I am very new to use DESeq2 and R language for processing sequencing data. I have R and R-studio installed successfully, together with all necessary packages. But when I followed some tutorial to understand the design and contrast, I found myself lost. Here is the link to the tutorial: https://www.r-bloggers.com/2024/05/a-guide-to-designs-and-contrasts-in-deseq2/
My specific question is -- following the instruction, I got a result file called res.
res <- results(dds1, contrast = list("conditiontreatment", "conditioncontrol"))
Here I get res with a dimension of (1000,6)

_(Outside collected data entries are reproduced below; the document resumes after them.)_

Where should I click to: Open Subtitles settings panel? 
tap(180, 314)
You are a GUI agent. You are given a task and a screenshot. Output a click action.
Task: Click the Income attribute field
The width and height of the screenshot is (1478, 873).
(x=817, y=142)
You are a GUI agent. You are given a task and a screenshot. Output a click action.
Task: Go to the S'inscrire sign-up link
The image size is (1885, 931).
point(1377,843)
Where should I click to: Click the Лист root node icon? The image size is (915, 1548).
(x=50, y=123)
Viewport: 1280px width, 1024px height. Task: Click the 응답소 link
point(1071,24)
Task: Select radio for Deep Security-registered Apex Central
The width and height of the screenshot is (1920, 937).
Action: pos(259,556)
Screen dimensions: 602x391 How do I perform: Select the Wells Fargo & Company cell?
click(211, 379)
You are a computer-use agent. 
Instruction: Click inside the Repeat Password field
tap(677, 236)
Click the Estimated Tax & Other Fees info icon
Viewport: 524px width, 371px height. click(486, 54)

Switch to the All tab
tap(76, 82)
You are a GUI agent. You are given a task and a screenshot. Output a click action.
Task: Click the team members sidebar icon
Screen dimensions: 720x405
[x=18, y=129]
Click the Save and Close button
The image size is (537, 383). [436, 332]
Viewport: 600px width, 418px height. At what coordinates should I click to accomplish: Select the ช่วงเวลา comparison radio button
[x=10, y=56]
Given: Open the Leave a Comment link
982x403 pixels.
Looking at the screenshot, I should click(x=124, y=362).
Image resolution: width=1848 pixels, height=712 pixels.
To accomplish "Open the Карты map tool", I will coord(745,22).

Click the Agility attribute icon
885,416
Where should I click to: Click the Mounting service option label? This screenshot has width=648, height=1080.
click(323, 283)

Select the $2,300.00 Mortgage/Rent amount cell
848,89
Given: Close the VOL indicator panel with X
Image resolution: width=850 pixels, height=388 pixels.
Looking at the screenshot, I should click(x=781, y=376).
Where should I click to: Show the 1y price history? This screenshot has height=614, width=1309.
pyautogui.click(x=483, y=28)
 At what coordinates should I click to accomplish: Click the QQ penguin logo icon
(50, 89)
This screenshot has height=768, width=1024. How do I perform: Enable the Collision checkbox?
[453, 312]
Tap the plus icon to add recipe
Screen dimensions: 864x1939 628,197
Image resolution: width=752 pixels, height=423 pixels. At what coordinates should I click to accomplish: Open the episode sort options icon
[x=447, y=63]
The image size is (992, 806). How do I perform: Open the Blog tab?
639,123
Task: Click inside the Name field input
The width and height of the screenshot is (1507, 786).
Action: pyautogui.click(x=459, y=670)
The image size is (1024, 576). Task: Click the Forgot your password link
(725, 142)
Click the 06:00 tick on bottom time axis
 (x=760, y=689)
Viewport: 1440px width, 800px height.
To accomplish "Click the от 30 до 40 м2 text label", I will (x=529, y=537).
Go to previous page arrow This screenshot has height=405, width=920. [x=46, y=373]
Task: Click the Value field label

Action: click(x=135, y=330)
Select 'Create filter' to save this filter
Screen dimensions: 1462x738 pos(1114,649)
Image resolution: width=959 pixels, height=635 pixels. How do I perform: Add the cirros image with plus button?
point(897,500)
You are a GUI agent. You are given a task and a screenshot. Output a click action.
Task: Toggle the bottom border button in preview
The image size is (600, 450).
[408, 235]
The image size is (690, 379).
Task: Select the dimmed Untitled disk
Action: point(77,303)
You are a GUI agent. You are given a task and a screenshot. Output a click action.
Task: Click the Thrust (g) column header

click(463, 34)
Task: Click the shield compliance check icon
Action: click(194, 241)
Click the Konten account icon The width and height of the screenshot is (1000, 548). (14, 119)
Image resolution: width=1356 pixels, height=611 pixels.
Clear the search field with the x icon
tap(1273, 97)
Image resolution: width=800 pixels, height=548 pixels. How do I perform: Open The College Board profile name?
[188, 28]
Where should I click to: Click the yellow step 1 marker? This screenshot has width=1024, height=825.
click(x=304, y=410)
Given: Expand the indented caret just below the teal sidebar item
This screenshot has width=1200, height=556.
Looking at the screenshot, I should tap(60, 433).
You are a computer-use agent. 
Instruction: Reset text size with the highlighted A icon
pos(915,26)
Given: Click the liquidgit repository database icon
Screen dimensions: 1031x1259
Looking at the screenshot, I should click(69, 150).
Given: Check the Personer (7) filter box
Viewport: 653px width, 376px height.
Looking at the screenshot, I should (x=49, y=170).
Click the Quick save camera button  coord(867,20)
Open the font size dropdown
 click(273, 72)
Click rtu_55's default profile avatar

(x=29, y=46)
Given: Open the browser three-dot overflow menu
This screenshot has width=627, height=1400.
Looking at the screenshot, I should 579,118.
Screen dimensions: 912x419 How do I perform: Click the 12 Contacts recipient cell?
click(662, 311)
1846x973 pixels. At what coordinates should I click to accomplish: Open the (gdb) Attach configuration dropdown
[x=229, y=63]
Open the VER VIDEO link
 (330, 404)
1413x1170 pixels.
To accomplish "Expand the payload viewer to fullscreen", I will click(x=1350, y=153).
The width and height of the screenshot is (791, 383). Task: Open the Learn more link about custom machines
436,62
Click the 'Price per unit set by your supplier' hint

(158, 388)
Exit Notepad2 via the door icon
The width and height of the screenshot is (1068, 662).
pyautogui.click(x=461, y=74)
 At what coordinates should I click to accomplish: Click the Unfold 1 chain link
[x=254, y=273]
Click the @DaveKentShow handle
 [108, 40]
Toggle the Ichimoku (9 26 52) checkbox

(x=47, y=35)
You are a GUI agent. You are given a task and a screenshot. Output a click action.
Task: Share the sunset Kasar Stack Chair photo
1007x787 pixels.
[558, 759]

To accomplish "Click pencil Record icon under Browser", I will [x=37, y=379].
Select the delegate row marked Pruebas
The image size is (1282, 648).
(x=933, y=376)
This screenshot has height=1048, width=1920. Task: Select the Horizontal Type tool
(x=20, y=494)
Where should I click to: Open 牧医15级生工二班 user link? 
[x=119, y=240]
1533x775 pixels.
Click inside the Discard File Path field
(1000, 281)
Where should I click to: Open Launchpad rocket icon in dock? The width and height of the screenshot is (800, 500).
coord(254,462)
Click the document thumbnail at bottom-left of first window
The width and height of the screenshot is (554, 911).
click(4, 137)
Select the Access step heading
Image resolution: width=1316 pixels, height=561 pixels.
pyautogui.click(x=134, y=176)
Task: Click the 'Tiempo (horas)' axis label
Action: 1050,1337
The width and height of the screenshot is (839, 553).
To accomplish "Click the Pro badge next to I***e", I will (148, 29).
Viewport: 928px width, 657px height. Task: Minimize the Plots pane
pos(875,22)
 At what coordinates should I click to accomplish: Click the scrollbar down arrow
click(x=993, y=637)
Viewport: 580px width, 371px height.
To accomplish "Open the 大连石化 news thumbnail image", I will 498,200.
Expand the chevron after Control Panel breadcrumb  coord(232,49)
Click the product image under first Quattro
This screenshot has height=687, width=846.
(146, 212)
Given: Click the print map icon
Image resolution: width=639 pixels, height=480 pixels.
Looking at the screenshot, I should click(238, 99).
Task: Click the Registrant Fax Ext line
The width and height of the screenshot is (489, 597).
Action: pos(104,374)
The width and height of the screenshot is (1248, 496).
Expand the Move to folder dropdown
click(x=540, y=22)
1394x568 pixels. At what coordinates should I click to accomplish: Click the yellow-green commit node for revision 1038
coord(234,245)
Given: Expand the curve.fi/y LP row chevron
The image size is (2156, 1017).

I want to select the genes that have a p-value < 0.05 in the result file (res), so I set up the following logical vector:
significant_p <- res$pvalue < 0.05
when I tried to use this logical vector to select the res file, it said that there are na values in res, so I dropped all the na values by doing the following:
filtered_res <- na.omit(res)
Now I can use the logical vector on the filtered_res to select for the genes' expression with a pvalue < 0.05. However, the system returned the following error:
filtered_res[significant_p]
Error: subscript is a logical vector with out-of-bounds TRUE values
But when I used the logical vector with dds1, then it worked.
dds1[significant_p]
class: DESeqDataSet
dim: 465 6
metadata(1): version
assays(4): counts mu H cooks
rownames(465): gene1 gene2 ... gene996 gene997
rowData names(25): trueIntercept trueBeta ... deviance maxCooks
colnames(6): sample1 sample2 ... sample5 sample6
colData names(2): condition sizeFactor
I don't quite understand the datastructure here very well. Obviously I hope that the logical vector would work on the res file, instead of the original file dds1. Can anyone help explain a little to me?
Thank you very much!
The problem is that filtered_res[significant_p]
is doing a subset on columns, not rows as you intend to do. The filtered_res[significant_p]
is equivalent to filtered_res[,significant_p]
but you need rowwise subsetting which would be filtered_res[significant_p,]
. As there are more rows than columns, and you use the row indices to subset columns, you're running out-of-bounds.